Zamatev felt a flash of anger. Alekhin presumed too much on their years of working together. How dare the Yakut say that to him? What had come over him?
“He is an Indian. To catch an Indian you must think like an Indian.”
“Bah! He is a civilized man! An officer in his country’s air force! He is a graduate of a university!”
“He is an Indian.” The Yakut put his hand on his heart. “I feel it here. Whatever else he has become, he is still an Indian. “
“So? You understand him then? What will he do now?”
“He will try to escape. He will live like an Indian. If trouble comes he will die like an Indian, but first he will try one more thing.”
“What thing?”
The Yakut looked at Colonel Zamatev, and not without satisfaction. “He will kill you,” he said.
Chapter 6
On the day Alekhin drank tea in Vanyushin’s cabin Joe Mack was squatting under a stone pine some fifty miles away. The stone pine was one of a considerable grove on a ridge overlooking the Kalar River.
The last of the stolen cans of fish had been eaten, and he had several snares set under the brush not far away. Now he was watching the river.
As a possible escape route it did not seem a likely choice: the current was strong and he would be going upstream against it. His best chance was to follow along the mountainside, letting it guide him without the danger of encountering anyone on the river or its banks.
Thus far he had been lucky, but that could not last. The food had not been enough, but he was used to hunger. Many times as a boy in the mountains he had lived upon what he had hunted, trapped, or gathered from the forest. He must prepare to do so again.
Progress along the mountainside would be slow, but he could keep under cover, and he doubted he would encounter anyone up in the forest.
Animal tracks were everywhere, mostly those of deer or elk, but wolf tracks were common as well, and twice he came upon the tracks of large bear.
His improvised s
nares yielded nothing in the time he could allow, so he retrieved his shoelaces and went on along the mountain. From time to time he found partridge berries, picking a few as he went along. They did little to appease his hunger but were pleasant to taste and gave him the illusion of eating something worthwhile.

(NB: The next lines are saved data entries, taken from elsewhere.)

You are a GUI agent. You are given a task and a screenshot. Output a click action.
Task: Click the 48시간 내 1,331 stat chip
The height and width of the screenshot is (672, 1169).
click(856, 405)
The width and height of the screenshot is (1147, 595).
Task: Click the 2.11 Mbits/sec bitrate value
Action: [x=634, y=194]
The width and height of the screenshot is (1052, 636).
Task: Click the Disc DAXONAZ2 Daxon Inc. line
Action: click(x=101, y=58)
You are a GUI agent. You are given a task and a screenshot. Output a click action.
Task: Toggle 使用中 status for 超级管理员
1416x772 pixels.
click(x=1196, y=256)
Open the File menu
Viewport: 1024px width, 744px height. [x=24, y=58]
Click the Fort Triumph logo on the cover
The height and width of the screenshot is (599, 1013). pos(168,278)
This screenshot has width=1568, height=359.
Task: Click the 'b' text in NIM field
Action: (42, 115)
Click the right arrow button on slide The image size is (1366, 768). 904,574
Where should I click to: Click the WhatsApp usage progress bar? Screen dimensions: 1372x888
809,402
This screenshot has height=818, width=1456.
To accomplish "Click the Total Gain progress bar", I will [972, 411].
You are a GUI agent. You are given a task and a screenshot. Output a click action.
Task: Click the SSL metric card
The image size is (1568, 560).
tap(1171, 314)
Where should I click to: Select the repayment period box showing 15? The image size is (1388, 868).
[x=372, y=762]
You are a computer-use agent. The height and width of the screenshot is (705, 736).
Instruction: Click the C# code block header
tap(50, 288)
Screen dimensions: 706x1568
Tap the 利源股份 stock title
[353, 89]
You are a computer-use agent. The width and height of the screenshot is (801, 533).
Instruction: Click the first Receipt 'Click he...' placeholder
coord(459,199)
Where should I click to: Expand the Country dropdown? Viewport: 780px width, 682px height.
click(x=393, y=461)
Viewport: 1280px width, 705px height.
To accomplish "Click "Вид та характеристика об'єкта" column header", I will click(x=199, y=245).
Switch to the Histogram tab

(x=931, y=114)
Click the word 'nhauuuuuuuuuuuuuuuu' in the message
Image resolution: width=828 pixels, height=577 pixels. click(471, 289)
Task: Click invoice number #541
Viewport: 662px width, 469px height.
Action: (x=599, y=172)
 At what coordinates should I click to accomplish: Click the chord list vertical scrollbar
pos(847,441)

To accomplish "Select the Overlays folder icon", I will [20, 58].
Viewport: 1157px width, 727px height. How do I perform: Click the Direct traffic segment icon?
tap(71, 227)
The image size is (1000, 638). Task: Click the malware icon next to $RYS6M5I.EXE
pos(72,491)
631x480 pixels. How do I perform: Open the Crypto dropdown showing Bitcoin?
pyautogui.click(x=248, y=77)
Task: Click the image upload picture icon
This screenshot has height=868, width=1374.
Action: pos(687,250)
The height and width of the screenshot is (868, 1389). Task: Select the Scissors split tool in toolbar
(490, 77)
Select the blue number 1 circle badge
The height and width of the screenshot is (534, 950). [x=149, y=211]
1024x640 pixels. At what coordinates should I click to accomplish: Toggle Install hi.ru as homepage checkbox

From an aspen he cut a strip of bark, scraping off the soft tissues between the bark and the wood. He ate the moist, pulpy flesh, as he had often done as a boy, and continued on.
He had no illusions. Zamatev would never give up the search, and he had behind him all the power of the Soviet Union, and all they could muster in men, planes, cars, and helicopters, all linked by radio. The Armed Services would be alerted and civilian agencies mustered, and his description would be broadcast. And winter with its terrible cold would be coming.
His one advantage was that they did not know where he was and hence could not concentrate their search. Once they did know, his chances would be cut in half at the very least.
The air was clear and cool. The sun was bright. Siberia had very little rain and less snow, and in this area at least, clouds were rare. Yet in a mountain range somewhere before him the coldest temperatures outside Antarctica had been recorded.
So far he had traveled slowly, hiding out when he sensed any movement, avoiding all signs left by men. He slept in snatches when the sun was warm, but the weather grew colder. He had to stop soon, as he must trap some animals for their skins. He would need clothing.
The valley of the Kalar narrowed into a canyon, and Joe Mack, staggering and ready to drop from exhaustion, leaned against the trunk of a dead tree and stared down at the river, several miles away. He could occasionally catch a gleam of water, no more.
He should not be tired, but lack of food was sapping even his great strength. He had traveled, he estimated, at least one hundred and fifty miles since breaking out. Most of that time he had been cold and hungry, barely subsisting on the food he could find. He had to stop. He had to recoup his strength. He had to prepare for the winter.